Houses, boxes, court cases and fruit bars. What do these four things have in common? I have used each of them to help students understand how to write an essay. The other night, though, because I felt my college students were ready for the mind-blowing revelation, I used all four at once.
What do students often complain about in the essay writing process (other than the process itself): the organization. Finally, here is a set of object lessons that clearly communicate the professional expectations of an essay’s format.
Essays are houses
Perhaps you have seen a housing property show popular on reality channels where potential buyers follow a realtor through a home. Room by room, viewers explore features and consider the merits of what they see. Do not we, as writers, create the same experience for readers? Each body paragraph is a room! The introductory paragraph is the author and reader on the front sidewalk taking it all in. Throughout the essay, the author discusses a topic paying close attention to address only what is within that paragraph’s topic. Why talk about the bathroom when you are in the dining room? When you are done with one room, you use a transition to guide the reader across the threshold to the next topic. Your conclusion, then, is the author and reader back outside on the sidewalk taking in the experience with a renewed perspective of what has been learned on the tour. Essays are houses and paragraphs are rooms.

Outlines are like nesting boxes
Picture Russian nesting dolls. You open the largest one and inside there is another very similar to the first, just a little smaller. Keep going and you see the uniqueness of each one yet see the consistency of their design. Within each body paragraph that we compose in an essay, our sentences move from the general to the specific – developing and deepening the argument while remaining relatively fluid in design. Four nesting boxes, purchased from a local container store, best illustrate this concept visually for students. When it comes time to outline ideas for an essay’s construction, I share with students a two-page template of nesting boxes to fill out with four levels of thought: a topic sentence, a transition sentence clarifying the context, a blended quote, and then several sentences of deeper analysis.
Paragraphs are like court cases
Ask your students who love courtroom drama what the order of the court is. Answers will yield this structure: 1) opening argument, 2) background information, 3) body of evidence, 4) closing argument. Body paragraphs do the same thing! Every paragraph is a court case and your reader is the jury….

Fruit bar format
The idea for how to best illustrate the flow of reading a good essay occurred to me one day while eating a fruit bar. (I find that the Nutri-Grain brand works best). Distribute a fruit bar to each student – being mindful of any allergies, of course. Start with the outside wrapper and read the title. “The author claims this essay will be about nutri-grain strawberry (for example) and soft-baked. I should certainly expect to encounter this while I am reading. Now I am going to unwrap the fruit bar. I see a five-paragraph essay here, and I was intrigued by the title, but I cannot tell its quality from the outside. I will have to bite into the introduction.” Take the first of five bites and digest it as if mulling over its claim.

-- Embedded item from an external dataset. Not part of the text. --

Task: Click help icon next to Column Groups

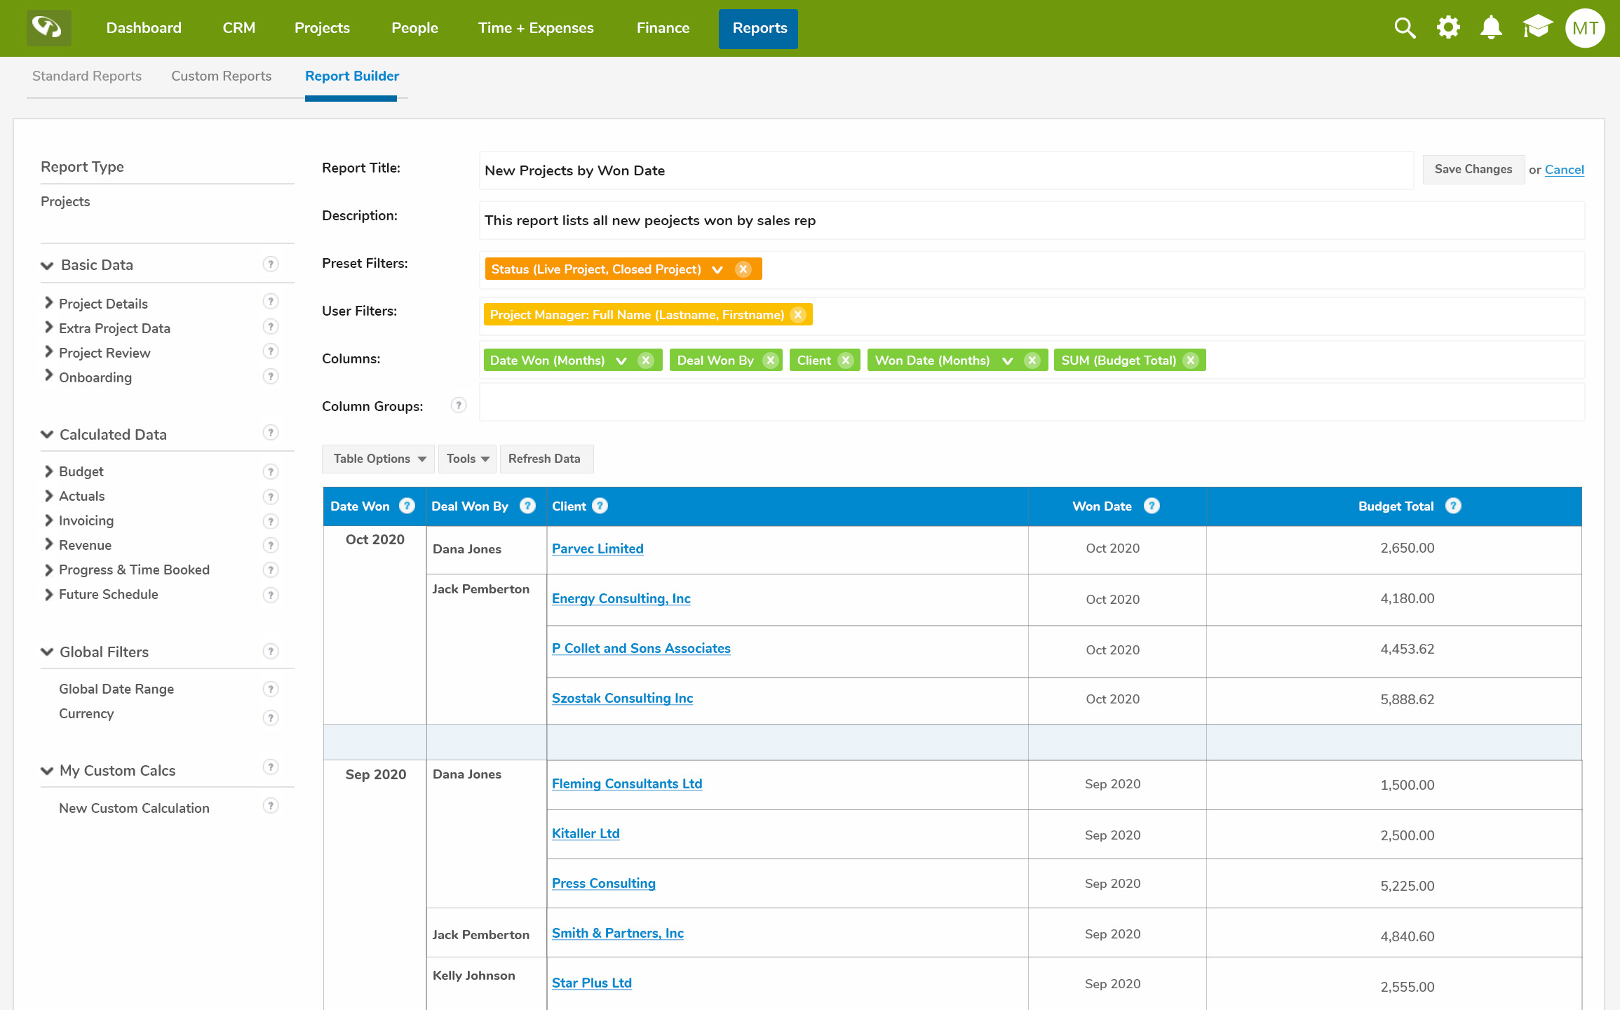Action: [459, 405]
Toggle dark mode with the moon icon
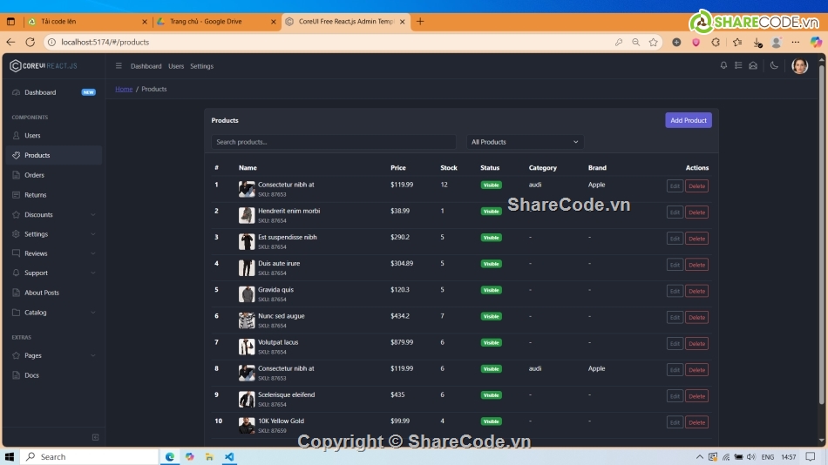The height and width of the screenshot is (465, 828). tap(774, 65)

“Okay, so now I have an idea of what the essay will address. Let’s get into the three body paragraphs and see if the author develops this flavor further.” Divide the body of the fruit bar into three paragraphs and leave the conclusion, the last bite, in your hand. As you chew, mention that the author’s content is consistent. You should not encounter any chocolate in an essay about strawberries. There are transitions linking the information ahead with what has just passed. Do not eat the conclusion yet!
Hold the last paragraph bite in your hand for all to see. “Do you notice how the conclusion of the essay is not open-ended? I am getting a definite sense of closure here. But I see something else: the conclusion looks a lot like the introduction! Perhaps the author wants to remind me of how the essay started and bring the content’s meaning full-circle. If the author has intrigued you enough, the essay should leave you hungry for more.”
Then, as a clincher, I flip the wrapper over and point out that because this was a research paper, the ingredients is the works cited. “See? The author even told me where the information came from.”
What object will work for you?
Students at any level love learning and implementing abstract concepts with a visual aid. Explore how your class will best grasp the structure of an essay. The results will be totally worth it.